CultureLabel set to launch website

Online cultural products retailer Culture Label is due to launch its £500 000 website in February 2009. Its four founders include John Tait, director of design group Lazy Grace, and Florian Wupperfeld, creative and media director of Soho House’s magazine House.

The site – www.culturelabel. com – is being designed by MTV Sticky magazine art director Benjamin Allder. It will aggregate retail offers from about 20 international museums, galleries and cultural institutions, including the Victoria & Albert Museum, the British Museum and the Icon Gallery.

Allder was appointed to design the site without a pitch in April, off the back of his illustration work for House magazine, on which he works with Wupperfeld.

The London Design Festival has agreed to offer its merchandise range, including T-shirts, on Culture Label, and intends to expand its product offer after launch by featuring work by emerging designers.

Culture Label commercial director Peter Tullin says the company is currently in talks to make the Tate and the Ironbridge Gorge Museum partners.

A further section of the site will feature spaces for individual designer-makers and artists to sell their work. Partners will have access to the back-end of the site to upload their own products, while users will be able to search by price and also to review and rate products.

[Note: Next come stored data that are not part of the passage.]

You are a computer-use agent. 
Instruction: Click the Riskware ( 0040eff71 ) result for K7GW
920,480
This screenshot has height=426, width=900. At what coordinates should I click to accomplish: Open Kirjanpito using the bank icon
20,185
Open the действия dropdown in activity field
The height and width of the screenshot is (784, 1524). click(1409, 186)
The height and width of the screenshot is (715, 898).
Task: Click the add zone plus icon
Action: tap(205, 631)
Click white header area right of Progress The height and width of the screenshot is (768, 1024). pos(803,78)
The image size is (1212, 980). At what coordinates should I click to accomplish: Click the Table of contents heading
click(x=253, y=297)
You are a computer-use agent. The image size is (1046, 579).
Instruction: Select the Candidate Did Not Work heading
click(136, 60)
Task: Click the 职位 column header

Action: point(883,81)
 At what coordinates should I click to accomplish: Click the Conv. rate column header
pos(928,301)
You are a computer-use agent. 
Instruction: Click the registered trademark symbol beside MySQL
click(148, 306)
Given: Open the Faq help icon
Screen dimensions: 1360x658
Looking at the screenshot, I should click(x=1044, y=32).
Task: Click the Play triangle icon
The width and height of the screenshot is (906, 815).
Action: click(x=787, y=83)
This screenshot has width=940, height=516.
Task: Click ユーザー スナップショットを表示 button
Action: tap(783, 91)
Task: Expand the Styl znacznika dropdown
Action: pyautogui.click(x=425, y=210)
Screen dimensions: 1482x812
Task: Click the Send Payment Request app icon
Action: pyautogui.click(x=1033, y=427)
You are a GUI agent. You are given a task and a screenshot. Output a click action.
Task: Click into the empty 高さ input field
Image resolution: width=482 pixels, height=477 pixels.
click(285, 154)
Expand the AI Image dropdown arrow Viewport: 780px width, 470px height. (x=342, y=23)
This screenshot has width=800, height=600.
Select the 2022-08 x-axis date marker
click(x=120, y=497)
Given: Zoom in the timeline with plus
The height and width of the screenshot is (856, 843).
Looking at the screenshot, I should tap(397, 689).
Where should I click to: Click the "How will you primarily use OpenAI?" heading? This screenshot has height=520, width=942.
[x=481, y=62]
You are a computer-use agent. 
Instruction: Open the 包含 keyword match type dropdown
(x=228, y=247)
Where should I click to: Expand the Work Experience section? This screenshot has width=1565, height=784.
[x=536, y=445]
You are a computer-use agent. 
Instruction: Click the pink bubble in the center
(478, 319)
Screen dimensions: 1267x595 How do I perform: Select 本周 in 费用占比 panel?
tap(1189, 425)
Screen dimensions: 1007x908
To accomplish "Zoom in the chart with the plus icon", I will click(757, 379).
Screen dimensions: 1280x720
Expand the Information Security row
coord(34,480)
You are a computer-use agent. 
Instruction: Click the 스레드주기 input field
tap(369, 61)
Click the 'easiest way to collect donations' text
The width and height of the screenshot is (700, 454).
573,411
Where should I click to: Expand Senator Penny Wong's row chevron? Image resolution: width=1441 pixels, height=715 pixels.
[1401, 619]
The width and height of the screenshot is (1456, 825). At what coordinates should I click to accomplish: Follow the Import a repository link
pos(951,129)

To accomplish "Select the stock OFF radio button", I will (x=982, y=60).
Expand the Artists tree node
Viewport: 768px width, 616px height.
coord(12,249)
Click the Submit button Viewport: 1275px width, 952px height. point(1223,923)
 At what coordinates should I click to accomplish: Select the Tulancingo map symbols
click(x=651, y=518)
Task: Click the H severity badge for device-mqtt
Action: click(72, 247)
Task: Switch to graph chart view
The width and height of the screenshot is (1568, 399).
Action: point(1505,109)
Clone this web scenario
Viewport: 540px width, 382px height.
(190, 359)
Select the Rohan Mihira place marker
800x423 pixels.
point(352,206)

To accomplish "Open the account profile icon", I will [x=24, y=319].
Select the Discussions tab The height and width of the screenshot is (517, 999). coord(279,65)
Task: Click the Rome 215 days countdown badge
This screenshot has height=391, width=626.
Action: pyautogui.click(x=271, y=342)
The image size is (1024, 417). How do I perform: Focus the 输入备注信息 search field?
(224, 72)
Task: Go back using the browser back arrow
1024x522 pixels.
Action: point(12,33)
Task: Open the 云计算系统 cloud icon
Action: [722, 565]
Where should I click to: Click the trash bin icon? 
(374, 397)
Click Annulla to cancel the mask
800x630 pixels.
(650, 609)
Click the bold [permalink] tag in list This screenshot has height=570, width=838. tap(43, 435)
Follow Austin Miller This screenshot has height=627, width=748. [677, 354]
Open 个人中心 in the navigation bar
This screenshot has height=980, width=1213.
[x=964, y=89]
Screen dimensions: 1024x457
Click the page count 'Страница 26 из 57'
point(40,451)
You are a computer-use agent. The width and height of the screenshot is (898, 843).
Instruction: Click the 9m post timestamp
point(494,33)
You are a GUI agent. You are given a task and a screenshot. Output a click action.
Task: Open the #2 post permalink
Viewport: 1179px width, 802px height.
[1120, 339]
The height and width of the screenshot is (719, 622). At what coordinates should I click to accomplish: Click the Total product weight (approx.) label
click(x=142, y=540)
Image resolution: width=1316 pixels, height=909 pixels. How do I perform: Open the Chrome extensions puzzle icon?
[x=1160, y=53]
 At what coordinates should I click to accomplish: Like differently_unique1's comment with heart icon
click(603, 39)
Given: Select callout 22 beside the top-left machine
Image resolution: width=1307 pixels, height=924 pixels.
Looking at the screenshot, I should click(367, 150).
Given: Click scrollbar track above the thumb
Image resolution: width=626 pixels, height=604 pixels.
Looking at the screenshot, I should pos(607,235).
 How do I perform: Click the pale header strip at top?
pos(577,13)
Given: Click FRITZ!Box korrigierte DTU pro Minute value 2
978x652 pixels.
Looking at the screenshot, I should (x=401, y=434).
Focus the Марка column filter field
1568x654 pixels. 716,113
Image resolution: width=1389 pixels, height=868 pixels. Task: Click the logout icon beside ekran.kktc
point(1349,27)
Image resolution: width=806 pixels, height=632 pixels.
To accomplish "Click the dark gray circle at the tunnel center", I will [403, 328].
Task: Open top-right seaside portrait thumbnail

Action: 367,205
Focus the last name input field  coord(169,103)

Tullin says, ‘This is supposed to provide a safe space for cultural and commercial brands – which have radically different DNA to each other – to engage. Nobody Googles museum or gallery shops, and yet the Tate does phenomenal business through its physical stores.’ Culture Label’s Release 1.0 awards last week saw three products by emerging designers selected for production and sale in the ICA store, including Benjamin Hubert’s ‘edit undo’ eraser (pictured top right).

The ICA will spend £2500 on manufacturing each product and all three will be on sale on Culture Label next spring.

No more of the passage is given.